══ Study text

If you are following my blog, or have read other articles I have written here, then you know that I follow drinking water contamination issues around the U.S. as much as I can.
My previous articles chronicle many different and dangerous contaminants from chemicals to microbes, from natural disasters to accidental to deliberate sabotaging our water systems.
I truly enjoy researching and learning about water related contamination issues. I wish I did not have to, but unfortunately that is the way it is in the modern world.
Even more, I enjoy and am passionate about informing as many people, in as many ways as I can about the state of our drinking water.
I have often said that the more than 50,000 water treatment and supply systems in the U.S., for the most part, are doing an excellent job in providing quality drinking water to us, the consumers.
I have also often pointed out that the U.S. Environmental Protection Agency (EPA), and our state agencies work hard to keep up with the many new contaminants introduced into the environment each year. Not an easy job sometimes.
It may take some time to even determine there is a problem at a particular location. It may take more time to determine to what extent a contaminant effects human health.
Once it is determined that a substance is, or may be harmful, the EPA then needs to determine how harmful and what acceptable levels (if any) can be permitted in drinking water. The EPA and state protection agencies will control the amount of any substance permitted in drinking water once health effects are understood.
Of course there are “watchdog” groups and organizations that also monitor contaminants. They also monitor the EPA and state agencies, and challenge them when they believe standards should be higher.
It is pretty obvious when a city or area is hit by a drinking water contamination crisis, such as happened recently at Flint, Michigan.
Citizens of Flint were obviously very much aware of the water contamination crisis after people began being affected and investigation discovered there was lead coming into homes, schools, hospitals and businesses by way of their drinking water.
Flint consumers know about the contamination issue first hand. Others through news outlets, even nationally, in this case.

════
══ Excerpted data

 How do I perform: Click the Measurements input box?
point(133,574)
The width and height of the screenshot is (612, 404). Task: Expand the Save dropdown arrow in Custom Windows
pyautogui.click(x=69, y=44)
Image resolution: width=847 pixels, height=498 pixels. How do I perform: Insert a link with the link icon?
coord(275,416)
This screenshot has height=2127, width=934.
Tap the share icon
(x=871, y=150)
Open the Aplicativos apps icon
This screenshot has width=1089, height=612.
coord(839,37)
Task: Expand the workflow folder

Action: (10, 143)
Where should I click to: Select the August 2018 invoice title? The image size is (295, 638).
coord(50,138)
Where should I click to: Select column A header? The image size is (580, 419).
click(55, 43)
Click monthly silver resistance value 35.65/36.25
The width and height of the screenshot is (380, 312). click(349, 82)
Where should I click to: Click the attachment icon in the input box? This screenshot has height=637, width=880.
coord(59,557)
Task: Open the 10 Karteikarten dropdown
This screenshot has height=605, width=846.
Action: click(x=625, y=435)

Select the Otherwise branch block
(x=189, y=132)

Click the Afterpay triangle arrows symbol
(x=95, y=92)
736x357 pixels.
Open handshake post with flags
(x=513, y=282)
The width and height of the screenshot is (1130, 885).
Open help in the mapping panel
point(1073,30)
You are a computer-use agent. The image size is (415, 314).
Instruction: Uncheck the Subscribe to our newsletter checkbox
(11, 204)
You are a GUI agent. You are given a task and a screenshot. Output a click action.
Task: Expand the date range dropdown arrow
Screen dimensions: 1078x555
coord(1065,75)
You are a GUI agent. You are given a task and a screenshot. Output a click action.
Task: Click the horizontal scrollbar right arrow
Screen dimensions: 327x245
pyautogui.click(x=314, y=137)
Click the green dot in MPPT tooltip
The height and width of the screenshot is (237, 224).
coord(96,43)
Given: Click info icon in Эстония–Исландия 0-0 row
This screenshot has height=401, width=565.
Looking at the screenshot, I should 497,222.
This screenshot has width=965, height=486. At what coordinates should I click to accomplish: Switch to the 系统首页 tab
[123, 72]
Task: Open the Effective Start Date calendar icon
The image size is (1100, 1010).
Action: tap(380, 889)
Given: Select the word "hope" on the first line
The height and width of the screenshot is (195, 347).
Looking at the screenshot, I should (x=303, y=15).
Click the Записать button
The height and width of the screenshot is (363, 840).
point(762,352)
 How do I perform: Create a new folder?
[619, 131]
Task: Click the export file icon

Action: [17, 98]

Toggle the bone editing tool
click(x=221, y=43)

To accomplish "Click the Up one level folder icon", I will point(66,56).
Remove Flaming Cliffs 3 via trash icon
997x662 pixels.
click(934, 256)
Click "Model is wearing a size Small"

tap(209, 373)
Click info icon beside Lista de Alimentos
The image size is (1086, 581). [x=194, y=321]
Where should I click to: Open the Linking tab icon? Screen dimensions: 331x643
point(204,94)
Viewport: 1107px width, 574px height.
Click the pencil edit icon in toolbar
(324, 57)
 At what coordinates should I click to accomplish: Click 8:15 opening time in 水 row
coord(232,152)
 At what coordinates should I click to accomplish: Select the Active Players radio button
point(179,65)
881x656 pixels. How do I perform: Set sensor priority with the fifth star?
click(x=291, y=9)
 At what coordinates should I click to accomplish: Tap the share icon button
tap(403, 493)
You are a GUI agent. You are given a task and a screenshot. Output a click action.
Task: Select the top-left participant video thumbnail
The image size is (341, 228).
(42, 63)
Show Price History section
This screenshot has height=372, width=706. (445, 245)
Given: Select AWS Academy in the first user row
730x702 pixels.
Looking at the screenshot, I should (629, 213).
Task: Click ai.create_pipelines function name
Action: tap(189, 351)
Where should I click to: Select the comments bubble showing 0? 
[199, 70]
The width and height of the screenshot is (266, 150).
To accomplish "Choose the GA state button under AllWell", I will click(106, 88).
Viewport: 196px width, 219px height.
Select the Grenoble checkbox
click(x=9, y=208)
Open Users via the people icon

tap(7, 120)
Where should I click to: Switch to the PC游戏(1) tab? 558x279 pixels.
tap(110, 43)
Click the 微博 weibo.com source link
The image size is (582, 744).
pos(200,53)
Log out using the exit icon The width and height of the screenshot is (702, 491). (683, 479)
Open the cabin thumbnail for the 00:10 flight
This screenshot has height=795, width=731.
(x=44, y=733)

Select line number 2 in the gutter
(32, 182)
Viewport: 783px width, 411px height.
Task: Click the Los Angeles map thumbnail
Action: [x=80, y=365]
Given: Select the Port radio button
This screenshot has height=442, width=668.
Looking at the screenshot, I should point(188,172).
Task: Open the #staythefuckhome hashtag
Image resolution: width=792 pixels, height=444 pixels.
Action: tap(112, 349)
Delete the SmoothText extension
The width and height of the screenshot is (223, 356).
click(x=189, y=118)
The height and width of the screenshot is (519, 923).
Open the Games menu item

════

_Questions on the material_
1 > According to the drinking water post, how many water treatment and supply systems are there in the U.S.?
2 > Please transcribe everything in the drinking water post from "Of course there" down to "in this case.".
3 > Name every kind of place in Flint that the drinking water post says lead reached through the water.
The items can be set aside; none of this work uses them.

_Solved problems_
1 > More than 50,000.

2 >
Of course there are “watchdog” groups and organizations that also monitor contaminants. They also monitor the EPA and state agencies, and challenge them when they believe standards should be higher.
It is pretty obvious when a city or area is hit by a drinking water contamination crisis, such as happened recently at Flint, Michigan.
Citizens of Flint were obviously very much aware of the water contamination crisis after people began being affected and investigation discovered there was lead coming into homes, schools, hospitals and businesses by way of their drinking water.
Flint consumers know about the contamination issue first hand. Others through news outlets, even nationally, in this case.

3 > Homes, schools, hospitals and businesses.